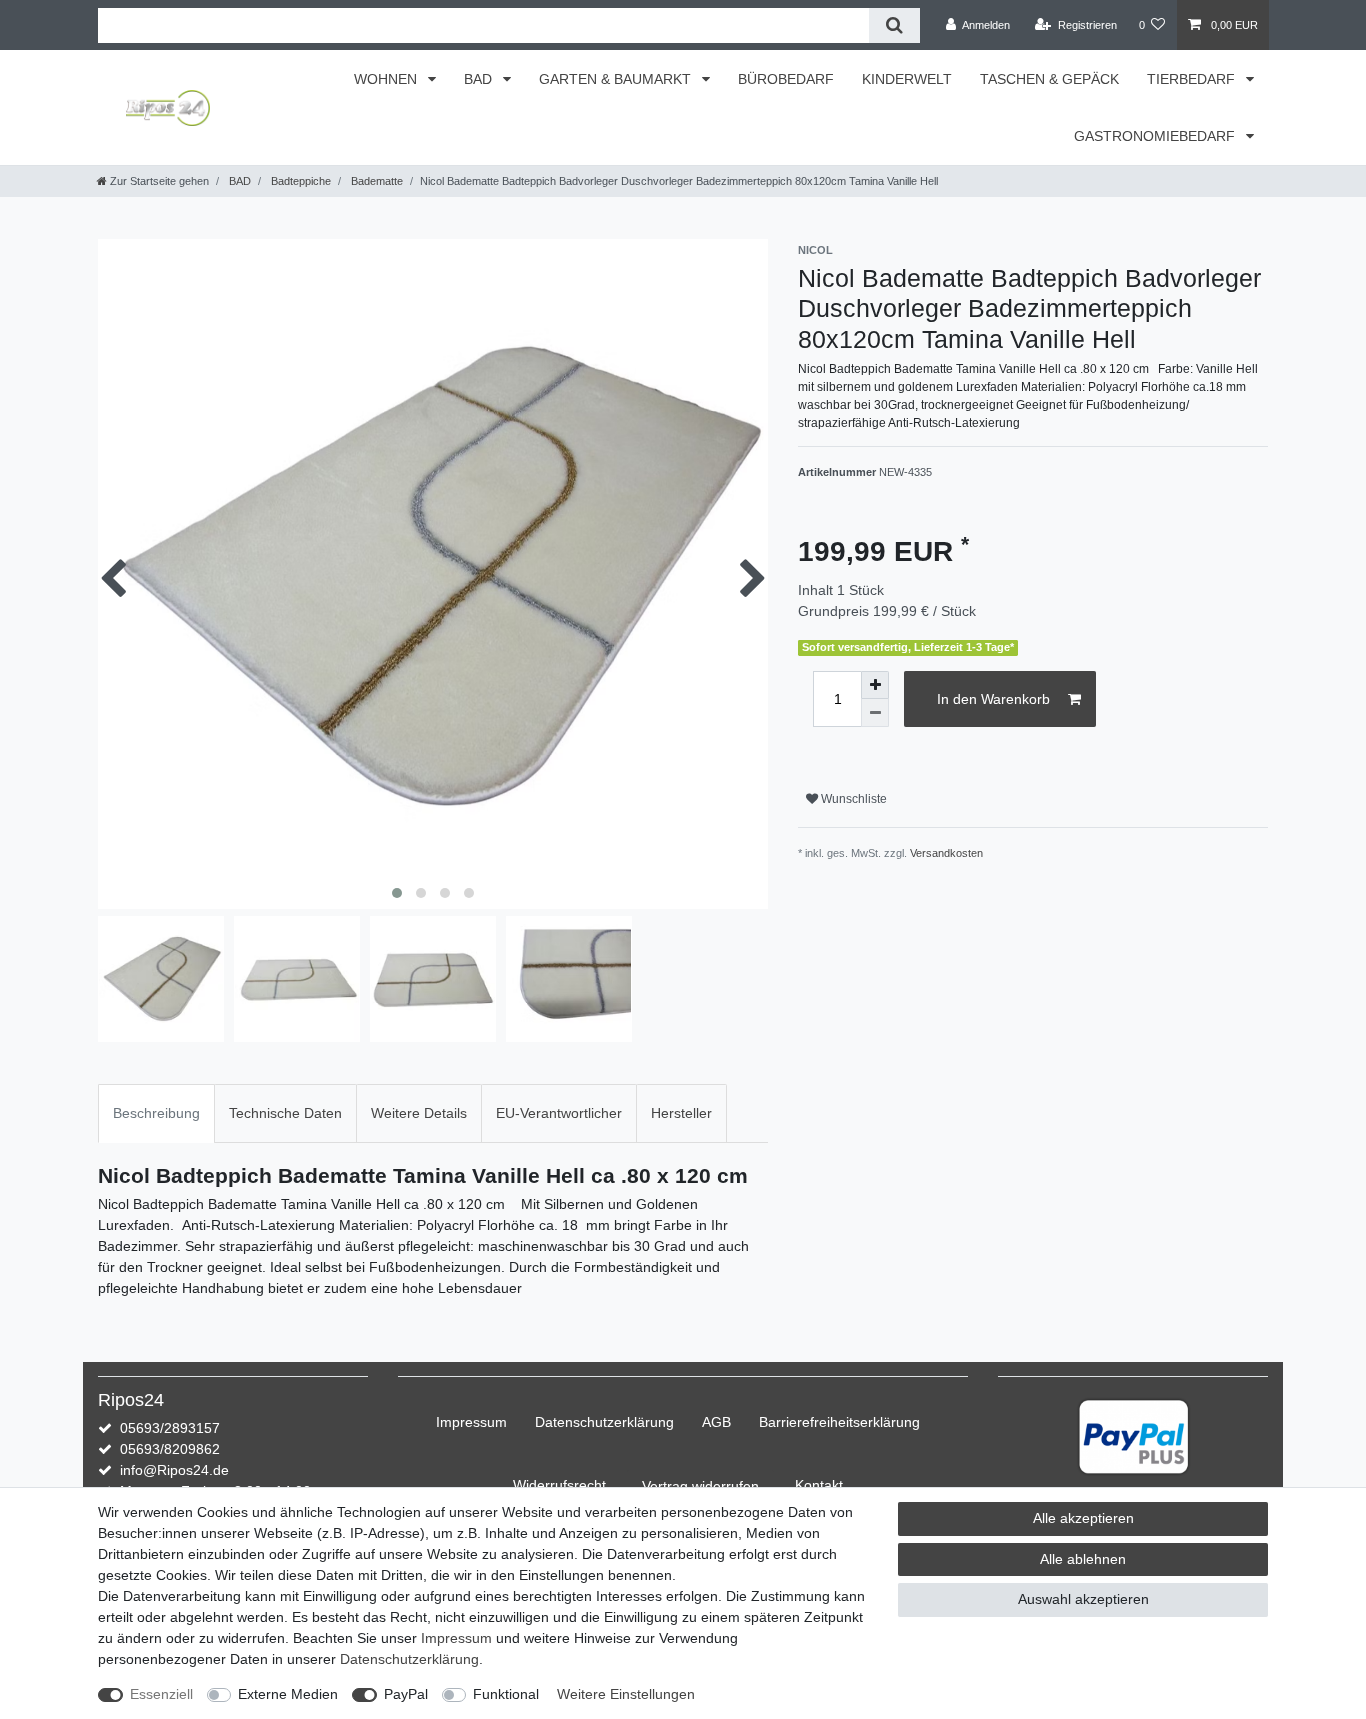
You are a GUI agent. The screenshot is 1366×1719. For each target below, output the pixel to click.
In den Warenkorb (993, 699)
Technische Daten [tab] (285, 1113)
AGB (716, 1422)
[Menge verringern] (875, 713)
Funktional (506, 1694)
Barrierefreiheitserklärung (839, 1422)
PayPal (406, 1694)
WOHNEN (387, 79)
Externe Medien (288, 1694)
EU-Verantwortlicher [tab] (559, 1113)
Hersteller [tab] (681, 1113)
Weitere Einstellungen (626, 1694)
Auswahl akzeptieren (1083, 1599)
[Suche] (894, 25)
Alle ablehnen (1083, 1559)
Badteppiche (299, 181)
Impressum (471, 1422)
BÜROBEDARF (786, 79)
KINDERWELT (907, 79)
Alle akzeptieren (1083, 1518)
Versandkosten (946, 853)
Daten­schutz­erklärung (604, 1422)
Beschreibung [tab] (156, 1113)
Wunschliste (852, 799)
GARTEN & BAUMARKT (617, 79)
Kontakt (819, 1485)
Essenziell (161, 1694)
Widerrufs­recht (559, 1485)
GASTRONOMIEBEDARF (1156, 136)
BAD (480, 79)
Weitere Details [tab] (419, 1113)
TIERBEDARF (1193, 79)
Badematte (375, 181)
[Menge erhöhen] (875, 685)
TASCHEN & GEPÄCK (1049, 79)
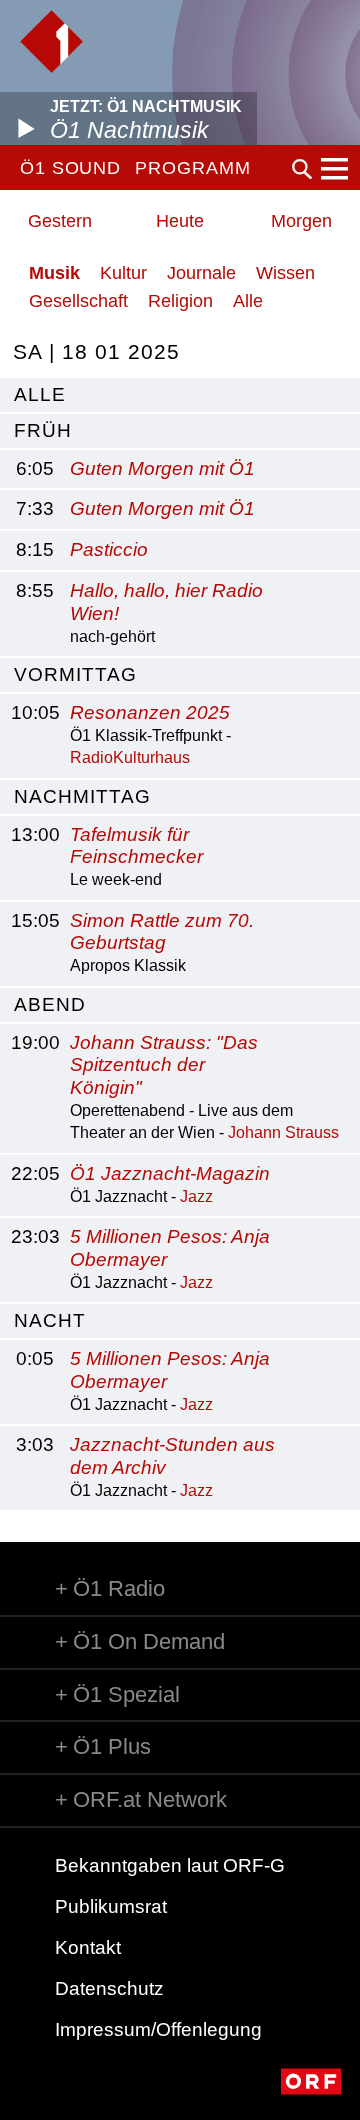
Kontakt (88, 1947)
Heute (180, 221)
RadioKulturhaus (130, 757)
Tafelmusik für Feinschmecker (136, 846)
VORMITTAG (75, 674)
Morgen (301, 221)
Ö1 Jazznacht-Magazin (170, 1173)
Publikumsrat (111, 1906)
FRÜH (43, 430)
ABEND (50, 1004)
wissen (285, 273)
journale (201, 273)
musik (54, 273)
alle (40, 394)
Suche (302, 169)
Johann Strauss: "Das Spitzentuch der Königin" (164, 1065)
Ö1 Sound (70, 168)
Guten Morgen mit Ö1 (162, 468)
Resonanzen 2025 (150, 712)
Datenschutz (109, 1988)
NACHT (50, 1320)
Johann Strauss (283, 1132)
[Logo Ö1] (51, 41)
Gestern (60, 221)
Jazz (196, 1196)
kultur (123, 273)
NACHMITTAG (82, 796)
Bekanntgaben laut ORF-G (170, 1865)
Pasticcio (109, 549)
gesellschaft (78, 301)
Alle (248, 301)
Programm (192, 168)
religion (180, 301)
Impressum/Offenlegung (158, 2029)
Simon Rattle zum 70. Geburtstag (162, 932)
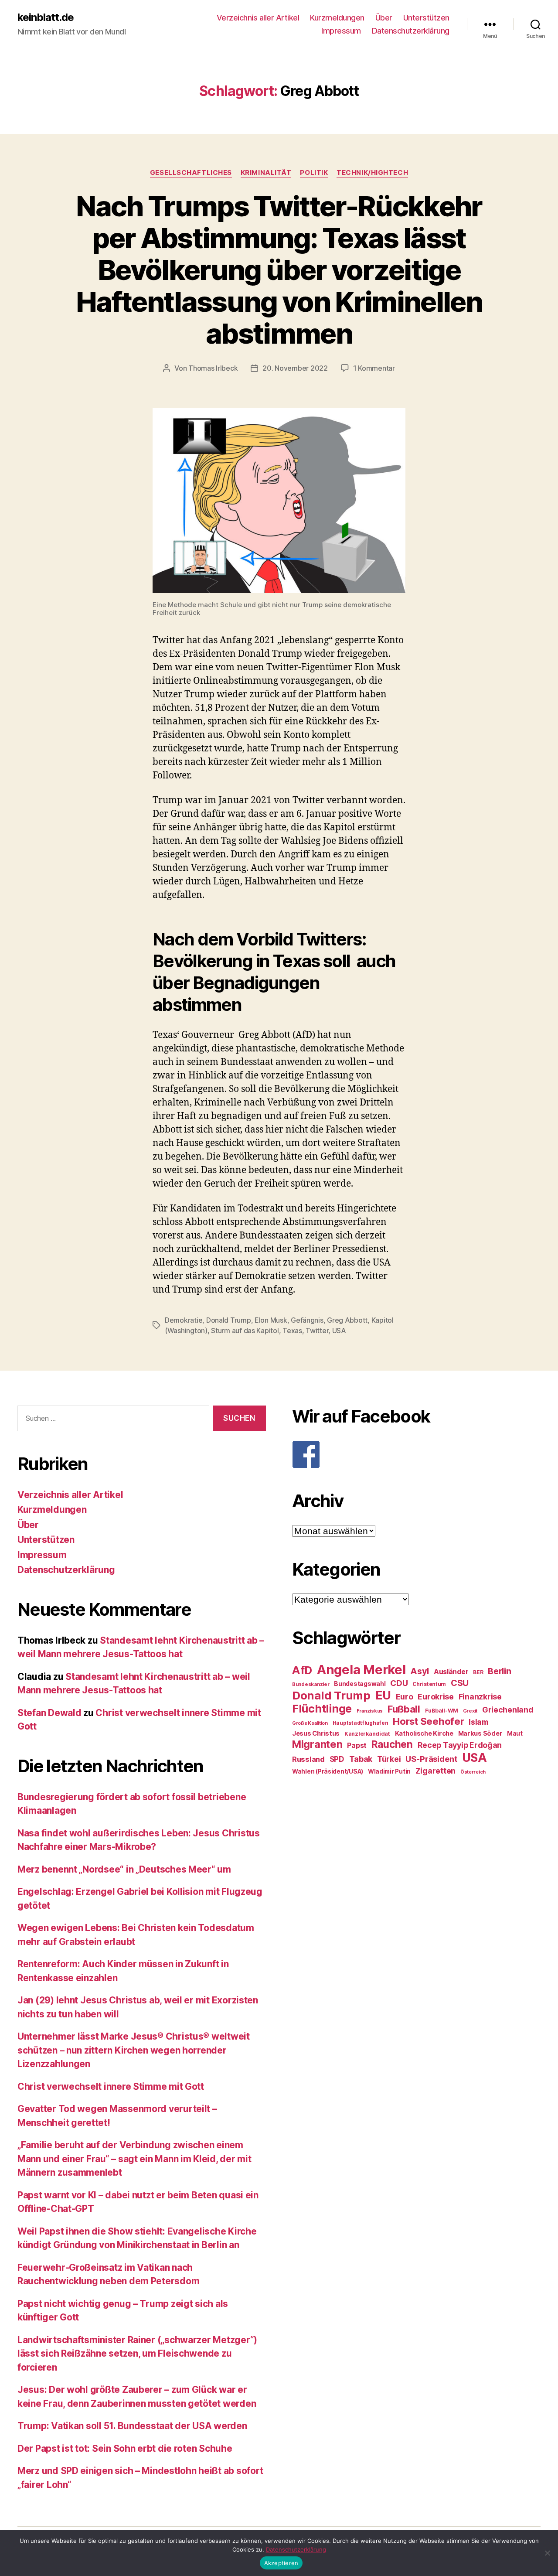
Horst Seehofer (428, 1721)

........

**EXERCISE DIRECTIONS:** Which lines run from the one containing "Pasticcio (109, 549)" to the end of the entries above? Write them out exactly, leaving out every picture.

**RESPONSE TO THE EXERCISE:**
Pasticcio (109, 549)
gesellschaft (78, 301)
Alle (248, 301)
Programm (192, 168)
religion (180, 301)
Impressum/Offenlegung (158, 2029)
Simon Rattle zum 70. Geburtstag (162, 932)
Horst Seehofer (428, 1721)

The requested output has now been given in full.